=== Selected excerpt ===
I thought I would jot some thoughts on how our recent brush with fame in “My Daughter, the Teenage Nudist” went whilst it is still fresh in my mind! First of all, I’m really glad about our portrayal in the documentary, and I think we came across pretty well. We were filming with the documentary crew for a long time and talked a lot about the politics of feminism and body image, and I’m glad that at least some of that comes across. The production company were pretty cool throughout, considering they could have properly screwed us over if they had wanted to! For those of you who have seen it, you can catch it on 4OD if your in the UK and here if your are from overseas.
I feel to a certain extent that the some parts of the documentary seemed a little de-contextualised, and it’s a shame that overall the result made the documentary less political than it could have been. The production company must have a lot of footage of me, Luke and Alex ranting about feminism, capitalism and body image on their cutting room floor! Although I think we always knew that going on a mainstream telly was always going to involve a bit of a compromise on politics, so overall I think we’re pretty chuffed with how it’s gone.
My biggest bugbear is probably the title – “My Daughter, the Teenage Nudist” along with being largely misleading (at least half of us were male and over 20), it seemed to promise furtive glimpses of underage feminine sexuality which ran contrary to what the documentary was about – being comfortable in your own skin. I guess that was Channel 4’s way of hooking in the punters.
Reading through some of the reviews in the papers, almost every one picked up on a conversation between Luke and two girls whilst flyering in Manchester, about how Darryl and Alex were pretty attractive, and whether or not this made them good adverts for body-positivism. I don’t want to speak for Alex or Darryl, but I’d wager that every person, no matter how conventionally attractive, has had doubts about their body image and self esteem at some point. This is pretty much the basis of the beauty industry – fostering hang-ups in order to profit from cosmetics, creams, and cover-ups. As such, going publicly naked represents a big step for anyone, regardless of how pretty other people think they are. And frankly, as astute as those girls statements were, I imagine the media’s reaction would be much more scathing if this was a documentary about older and well-weathered nudists, sadly. It’s a case of damned if you do and damned if you don’t.
Another thing I’m surprised hasn’t been raised much in criticism of the documentary is about how white we all are. There is a serious lack of diversity in the show, and the naturist movement/community as a whole. We talked about it a fair bit with the production crew (which didn’t make the cut), and have jotted down a few of our own thoughts on the subject, but would love to hear your thoughts on how this situation can improve – get in touch if you want to contribute articles to the blog, or have any good resources to share.

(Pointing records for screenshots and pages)
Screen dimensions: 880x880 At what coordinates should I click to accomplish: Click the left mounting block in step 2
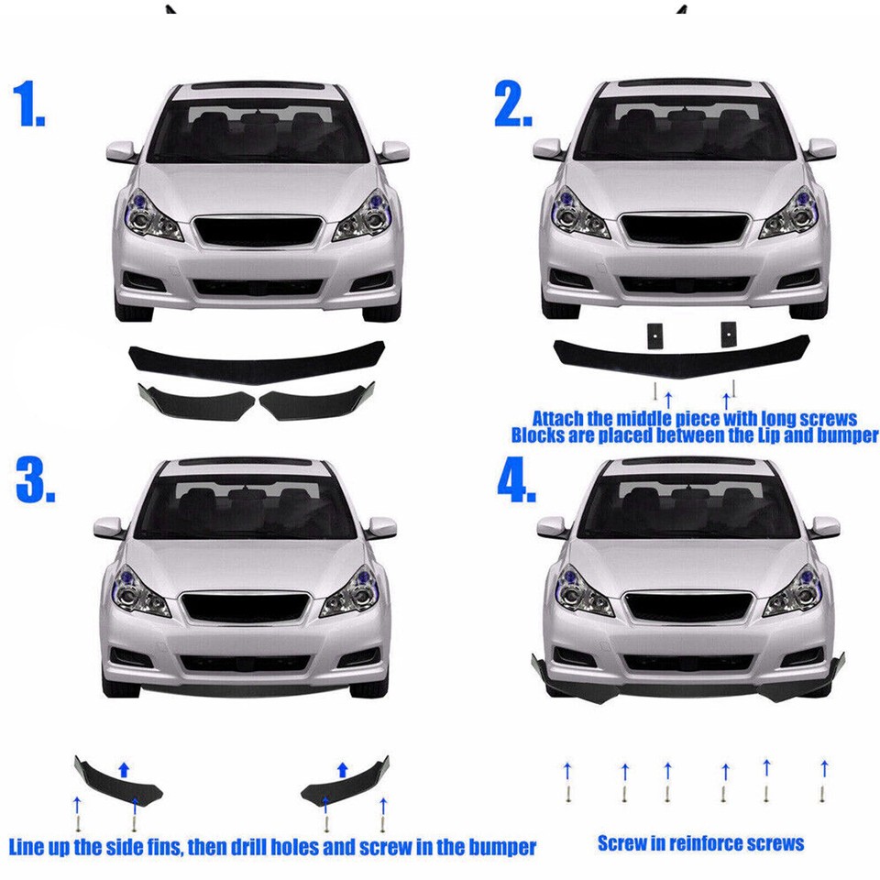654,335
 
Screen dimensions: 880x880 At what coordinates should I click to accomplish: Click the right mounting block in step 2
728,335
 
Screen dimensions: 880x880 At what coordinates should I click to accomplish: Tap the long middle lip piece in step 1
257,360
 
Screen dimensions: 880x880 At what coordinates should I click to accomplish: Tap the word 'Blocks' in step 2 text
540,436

=== Required work ===
a. In the blog post about the documentary, rewrite the paragraph beginning "My biggest bugbear is probably the title" as a shorter paragraph that keeps its main facts.
b. Transcribe the listing of pointing records line for line, leaving out the pictures.

=== Results in order ===
a. The writer's biggest complaint is the title, "My Daughter, the Teenage Nudist." It was largely misleading, since at least half of the group were male and over 20. It also seemed to promise furtive glimpses of underage feminine sexuality, which went against the documentary's real subject: being comfortable in your own skin. The writer guesses the title was Channel 4's way of hooking in viewers.

b.
Screen dimensions: 880x880 At what coordinates should I click to accomplish: Click the left mounting block in step 2
654,335
 
Screen dimensions: 880x880 At what coordinates should I click to accomplish: Click the right mounting block in step 2
728,335
 
Screen dimensions: 880x880 At what coordinates should I click to accomplish: Tap the long middle lip piece in step 1
257,360
 
Screen dimensions: 880x880 At what coordinates should I click to accomplish: Tap the word 'Blocks' in step 2 text
540,436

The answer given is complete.